**TEXT FOR ANALYSIS**
# # # #

More students and less patients: the squeeze on medical teaching resources

Brendan J Crotty
MJA 2005; 183 (9): 444-445

We urgently need to expand clinical teaching into the private sector

In clinical school common rooms around the country, a common refrain of frustrated medical students is “ There aren’t any patients in the wards we can see!” In this issue of the Journal, Olson and colleagues (page 461) report an investigation of hospital inpatients’ accessibility to medical students that strongly suggests that our students’ complaints are real.1

. . . there are not enough suitable public hospital inpatients for the clinical teaching programs of the new medical schools

The study simulated the experience of students attempting to see patients without the assistance of junior or senior medical staff. Four University of Newcastle medical students audited the wards of four public hospitals on three separate days, each 2 months apart. Inpatients were classified as present, present but not accessible, unfit to be seen on clinical grounds, or absent. Those who were present and accessible were asked if they would agree to a student taking a history and performing a physical examination.

Of 1960 patients, 959 (49%) were present and accessible and, of these, 673 (70%) said they would allow a student to take a history and 645 (67%) would allow a student to perform a physical examination. Half of all patients not available to be seen were classified as unsuitable on clinical grounds, either by nursing staff or by the students. In some wards the students were told by nursing staff that all patients were unsuitable. In short, just over a third of the inpatients in these four hospitals were accessible to medical students.1

Those responsible for clinical teaching programs in public hospitals are only too aware of this problem, which is caused by several factors. Reduced length of stay and “hospital in the home” programs designed to avoid or shorten admissions mean that inpatients are sicker and less inclined to see students. Moreover, as the average age of inpatients rises, an increasing proportion of inpatients are unable to give a history because of confusion or cognitive impairment. Another factor is that most elective surgical patients are now admitted on the day of their operation, leaving little time for students to make contact, and many are discharged the same day. In addition, some routine elective surgical procedures that students need to learn about are now very rarely performed in public hospitals. Finally, privatisation of hospital outpatient clinics has significantly reduced students’ exposure to ambulatory care.

Thus, there is increasing competition for scarce “clinical material”. Medical students must also compete with early postgraduate and vocational trainees, especially before postgraduate exams, and with overseas-trained doctors preparing for the Australian Medical Council exam.

The recent expansion of medical school places provides a major challenge for clinical educators.2 Australia urgently needs more medical graduates to deal with patently obvious workforce shortages, but there are not enough suitable public hospital inpatients for the clinical teaching programs of the new medical schools, or for their graduates to complete postgraduate training programs. The apparent lack of planning in decisions about the new medical schools will almost certainly exacerbate the problem identified by Olson and colleagues.1 It is difficult to see how the clinical resources in New South Wales will be adequate for the projected increase in student numbers; yet, in Victoria, there has been virtually no increase despite a need for more graduates and capacity to train them. This might have been avoided if the recent spate of medical school expansion had been based on consultation with educators rather than driven by political considerations.

# # # #

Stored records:
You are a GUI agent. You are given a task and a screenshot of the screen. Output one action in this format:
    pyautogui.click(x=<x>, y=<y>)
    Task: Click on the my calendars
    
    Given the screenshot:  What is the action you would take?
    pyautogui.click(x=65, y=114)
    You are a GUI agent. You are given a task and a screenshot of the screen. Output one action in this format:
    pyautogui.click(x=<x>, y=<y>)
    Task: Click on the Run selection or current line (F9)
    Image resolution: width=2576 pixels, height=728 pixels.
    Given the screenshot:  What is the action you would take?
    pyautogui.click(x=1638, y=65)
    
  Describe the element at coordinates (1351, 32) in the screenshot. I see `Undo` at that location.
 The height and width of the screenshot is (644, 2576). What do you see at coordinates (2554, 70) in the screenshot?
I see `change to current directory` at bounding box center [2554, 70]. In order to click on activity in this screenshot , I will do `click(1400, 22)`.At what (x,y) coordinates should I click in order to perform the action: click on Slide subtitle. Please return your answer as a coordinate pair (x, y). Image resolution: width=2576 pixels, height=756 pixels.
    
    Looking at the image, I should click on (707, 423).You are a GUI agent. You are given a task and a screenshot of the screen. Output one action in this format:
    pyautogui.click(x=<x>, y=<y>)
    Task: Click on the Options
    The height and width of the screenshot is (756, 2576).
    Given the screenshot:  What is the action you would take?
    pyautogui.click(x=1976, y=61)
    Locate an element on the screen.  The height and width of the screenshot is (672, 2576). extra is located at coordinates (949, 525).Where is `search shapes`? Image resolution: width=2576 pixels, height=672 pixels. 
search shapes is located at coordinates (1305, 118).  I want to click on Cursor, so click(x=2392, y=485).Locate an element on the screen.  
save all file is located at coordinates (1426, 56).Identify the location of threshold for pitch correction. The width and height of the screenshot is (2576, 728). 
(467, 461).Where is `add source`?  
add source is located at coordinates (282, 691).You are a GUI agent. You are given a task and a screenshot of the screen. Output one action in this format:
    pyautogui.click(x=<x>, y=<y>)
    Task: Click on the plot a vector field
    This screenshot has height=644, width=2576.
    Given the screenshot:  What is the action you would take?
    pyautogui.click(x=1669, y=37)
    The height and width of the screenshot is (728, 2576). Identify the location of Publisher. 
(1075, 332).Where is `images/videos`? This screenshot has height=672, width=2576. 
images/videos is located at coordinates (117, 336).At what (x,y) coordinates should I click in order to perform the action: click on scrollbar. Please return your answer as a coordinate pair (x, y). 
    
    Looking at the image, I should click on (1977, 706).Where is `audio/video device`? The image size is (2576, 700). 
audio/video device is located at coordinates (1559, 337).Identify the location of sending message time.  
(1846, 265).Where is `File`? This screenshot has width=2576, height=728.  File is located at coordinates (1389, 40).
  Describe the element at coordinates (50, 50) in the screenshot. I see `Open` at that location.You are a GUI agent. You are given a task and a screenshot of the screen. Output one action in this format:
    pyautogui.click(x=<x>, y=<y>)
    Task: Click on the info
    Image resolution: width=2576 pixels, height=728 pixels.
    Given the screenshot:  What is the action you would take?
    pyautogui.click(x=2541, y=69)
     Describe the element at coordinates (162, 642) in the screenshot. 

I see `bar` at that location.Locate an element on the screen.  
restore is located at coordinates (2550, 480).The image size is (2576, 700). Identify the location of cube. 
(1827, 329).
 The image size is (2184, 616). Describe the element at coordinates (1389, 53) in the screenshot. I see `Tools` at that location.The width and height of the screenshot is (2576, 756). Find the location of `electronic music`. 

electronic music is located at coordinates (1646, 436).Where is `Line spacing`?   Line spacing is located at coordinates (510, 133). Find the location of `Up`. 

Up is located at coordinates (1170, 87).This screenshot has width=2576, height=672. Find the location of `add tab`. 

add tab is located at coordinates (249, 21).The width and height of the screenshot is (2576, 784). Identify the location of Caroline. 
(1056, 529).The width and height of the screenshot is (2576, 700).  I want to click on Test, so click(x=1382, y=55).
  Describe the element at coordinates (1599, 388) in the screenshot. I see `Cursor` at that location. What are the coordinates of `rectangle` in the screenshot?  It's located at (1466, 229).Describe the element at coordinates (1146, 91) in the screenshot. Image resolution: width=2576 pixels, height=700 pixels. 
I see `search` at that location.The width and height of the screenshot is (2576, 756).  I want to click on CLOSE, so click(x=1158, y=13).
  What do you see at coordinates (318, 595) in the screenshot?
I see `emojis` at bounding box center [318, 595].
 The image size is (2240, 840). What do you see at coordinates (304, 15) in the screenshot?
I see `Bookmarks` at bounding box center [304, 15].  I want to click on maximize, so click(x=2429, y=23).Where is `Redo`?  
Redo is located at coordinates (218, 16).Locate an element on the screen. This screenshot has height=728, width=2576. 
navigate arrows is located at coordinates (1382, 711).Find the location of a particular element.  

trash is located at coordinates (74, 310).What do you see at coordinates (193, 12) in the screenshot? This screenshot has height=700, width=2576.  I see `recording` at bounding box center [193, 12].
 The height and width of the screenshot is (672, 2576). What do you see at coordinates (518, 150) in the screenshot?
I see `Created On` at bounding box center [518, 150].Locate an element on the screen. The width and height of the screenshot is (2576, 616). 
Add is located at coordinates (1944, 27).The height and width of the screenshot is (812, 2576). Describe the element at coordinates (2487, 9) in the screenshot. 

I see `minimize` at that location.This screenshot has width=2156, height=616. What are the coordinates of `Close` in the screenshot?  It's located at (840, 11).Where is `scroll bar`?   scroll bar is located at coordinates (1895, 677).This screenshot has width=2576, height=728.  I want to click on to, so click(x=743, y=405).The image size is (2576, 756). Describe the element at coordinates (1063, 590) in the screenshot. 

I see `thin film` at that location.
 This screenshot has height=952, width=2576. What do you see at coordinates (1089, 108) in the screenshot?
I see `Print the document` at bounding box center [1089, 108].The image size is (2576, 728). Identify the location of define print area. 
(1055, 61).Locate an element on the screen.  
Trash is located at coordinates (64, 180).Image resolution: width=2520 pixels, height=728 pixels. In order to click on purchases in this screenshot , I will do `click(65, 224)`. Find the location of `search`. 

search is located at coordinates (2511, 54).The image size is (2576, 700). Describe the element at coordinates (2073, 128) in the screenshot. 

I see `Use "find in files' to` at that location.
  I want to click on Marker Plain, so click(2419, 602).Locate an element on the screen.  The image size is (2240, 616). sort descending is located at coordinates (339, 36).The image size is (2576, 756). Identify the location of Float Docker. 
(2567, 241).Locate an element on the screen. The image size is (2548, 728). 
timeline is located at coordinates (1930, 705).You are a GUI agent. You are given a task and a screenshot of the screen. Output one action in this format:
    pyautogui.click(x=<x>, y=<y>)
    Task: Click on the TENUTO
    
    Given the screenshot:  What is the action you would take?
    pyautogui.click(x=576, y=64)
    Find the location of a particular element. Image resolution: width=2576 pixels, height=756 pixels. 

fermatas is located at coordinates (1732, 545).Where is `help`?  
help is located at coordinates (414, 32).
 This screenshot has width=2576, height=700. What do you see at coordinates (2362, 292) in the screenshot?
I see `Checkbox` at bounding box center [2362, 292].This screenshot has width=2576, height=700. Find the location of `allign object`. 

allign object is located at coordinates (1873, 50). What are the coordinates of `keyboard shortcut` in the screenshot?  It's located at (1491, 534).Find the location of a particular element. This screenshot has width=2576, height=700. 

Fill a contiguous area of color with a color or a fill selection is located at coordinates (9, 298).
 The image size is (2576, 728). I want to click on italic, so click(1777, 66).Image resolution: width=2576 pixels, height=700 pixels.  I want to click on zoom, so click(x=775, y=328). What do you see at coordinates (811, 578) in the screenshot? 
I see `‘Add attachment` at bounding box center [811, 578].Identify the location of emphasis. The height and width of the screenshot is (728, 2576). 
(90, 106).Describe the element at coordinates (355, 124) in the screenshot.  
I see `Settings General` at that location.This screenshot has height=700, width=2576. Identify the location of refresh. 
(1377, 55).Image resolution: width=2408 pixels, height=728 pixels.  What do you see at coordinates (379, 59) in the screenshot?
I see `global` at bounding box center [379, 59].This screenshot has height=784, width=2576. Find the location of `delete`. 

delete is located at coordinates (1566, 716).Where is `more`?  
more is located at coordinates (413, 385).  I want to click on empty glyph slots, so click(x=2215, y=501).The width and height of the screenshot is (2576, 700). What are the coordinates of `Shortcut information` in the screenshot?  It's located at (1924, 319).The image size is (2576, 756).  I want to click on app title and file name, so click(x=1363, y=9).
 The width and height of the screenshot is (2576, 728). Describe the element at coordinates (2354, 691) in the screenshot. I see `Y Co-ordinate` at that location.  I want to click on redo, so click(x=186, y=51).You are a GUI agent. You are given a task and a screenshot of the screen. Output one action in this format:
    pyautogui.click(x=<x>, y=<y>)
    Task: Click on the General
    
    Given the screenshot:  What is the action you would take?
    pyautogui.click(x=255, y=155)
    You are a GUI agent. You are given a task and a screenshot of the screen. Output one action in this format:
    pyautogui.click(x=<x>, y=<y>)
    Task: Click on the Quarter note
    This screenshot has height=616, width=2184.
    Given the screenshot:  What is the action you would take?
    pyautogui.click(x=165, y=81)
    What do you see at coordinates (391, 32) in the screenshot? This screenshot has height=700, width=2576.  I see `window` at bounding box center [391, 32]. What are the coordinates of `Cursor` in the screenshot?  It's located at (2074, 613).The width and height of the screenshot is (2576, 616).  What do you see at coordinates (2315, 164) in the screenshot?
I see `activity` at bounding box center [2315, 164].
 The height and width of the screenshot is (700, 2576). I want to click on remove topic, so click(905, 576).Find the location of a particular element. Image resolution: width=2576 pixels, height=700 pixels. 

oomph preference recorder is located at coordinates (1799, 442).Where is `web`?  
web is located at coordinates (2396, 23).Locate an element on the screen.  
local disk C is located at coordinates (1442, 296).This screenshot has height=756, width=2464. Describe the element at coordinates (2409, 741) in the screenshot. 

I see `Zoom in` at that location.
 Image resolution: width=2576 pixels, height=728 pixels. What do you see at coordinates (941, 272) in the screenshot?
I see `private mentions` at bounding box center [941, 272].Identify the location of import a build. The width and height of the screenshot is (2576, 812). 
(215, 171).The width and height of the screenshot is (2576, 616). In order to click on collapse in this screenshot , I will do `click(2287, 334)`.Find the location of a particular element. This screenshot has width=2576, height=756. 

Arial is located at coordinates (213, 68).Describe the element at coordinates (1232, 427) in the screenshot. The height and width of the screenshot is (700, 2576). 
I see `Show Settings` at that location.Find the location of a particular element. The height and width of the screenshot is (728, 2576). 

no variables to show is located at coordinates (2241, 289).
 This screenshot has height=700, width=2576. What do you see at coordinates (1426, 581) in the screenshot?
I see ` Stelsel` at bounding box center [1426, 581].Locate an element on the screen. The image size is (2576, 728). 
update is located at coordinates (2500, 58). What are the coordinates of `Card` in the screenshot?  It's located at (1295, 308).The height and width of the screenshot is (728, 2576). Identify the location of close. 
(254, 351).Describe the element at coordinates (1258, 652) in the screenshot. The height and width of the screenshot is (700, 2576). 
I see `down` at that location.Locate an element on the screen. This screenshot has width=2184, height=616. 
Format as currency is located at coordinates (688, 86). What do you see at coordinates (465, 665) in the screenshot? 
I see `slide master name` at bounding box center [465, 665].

# # # #

In the text about medical teaching resources, how many of the 1960 inpatients were present and accessible to the students?

**RESPONSE**
959 (49%) of the 1960 patients were present and accessible.